A skulk of attorneys is drinking late
into the night when one announces, “We should open a practice to teach
law. The law schools are shit.”
“Says you. I went to Harvard.”
“And yet we work at the same firm, drink
the same liquor and kiss the same ass. We both know some of my professors were
at least as good as some of yours, with an equal share of faculty shitheads. Anyway, we all know you were a pretty lousy student.”
...
If in the
morning this band of drinking buddies still want to teach law as it should be taught,
then there are only two versions of the one way to gainfully and legally doing so: 1) Get
jobs at the same school and negotiate with the institutional employer’s board,
administration, faculty, student body and the rest to effect change in curriculum,
standards, pedagogy, materials, and the rest; or 2) Open their own law school and
dictate their distilled vision for legal education.
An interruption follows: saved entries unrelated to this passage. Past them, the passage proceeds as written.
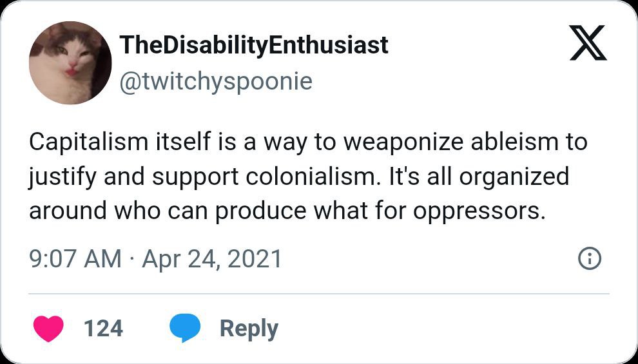Click the Reply text label
This screenshot has width=638, height=364.
(x=249, y=329)
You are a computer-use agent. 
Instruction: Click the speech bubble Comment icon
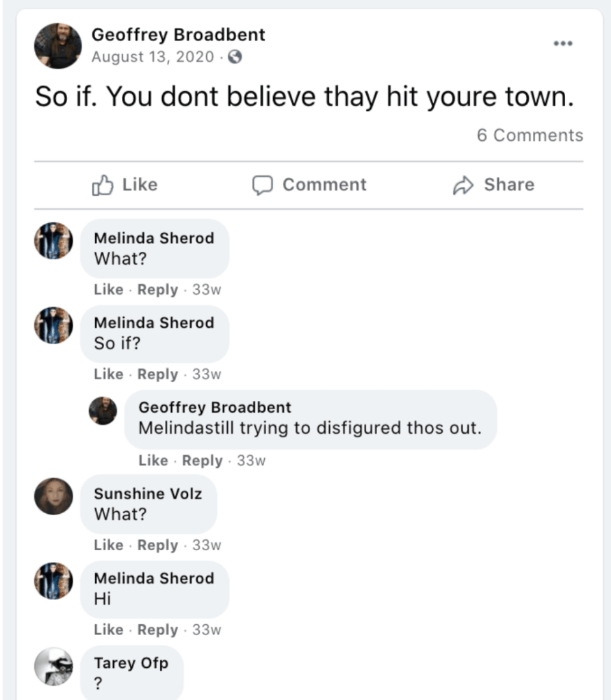click(x=263, y=185)
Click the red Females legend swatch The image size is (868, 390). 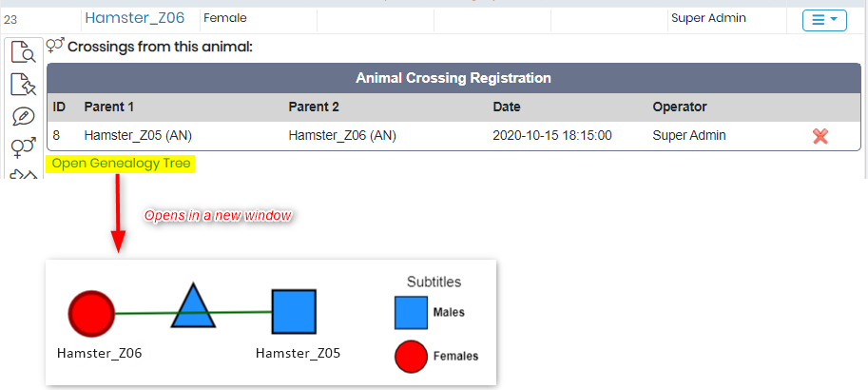(411, 357)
What could go wrong, with this oversight that every higher education system needs? Unfortunately, we’ve lived the answer to that question for centuries now, in the grace and grip of higher education institutions. Only we don't know but should know what could go wrong in PSA where attorneys open their own solo or partnership academic practices offering education in law that helps qualify students for graduation with a JD or LLB from the Professional Society of Academics.
PSA is a universitas, but not a university, college or school of the inheritance.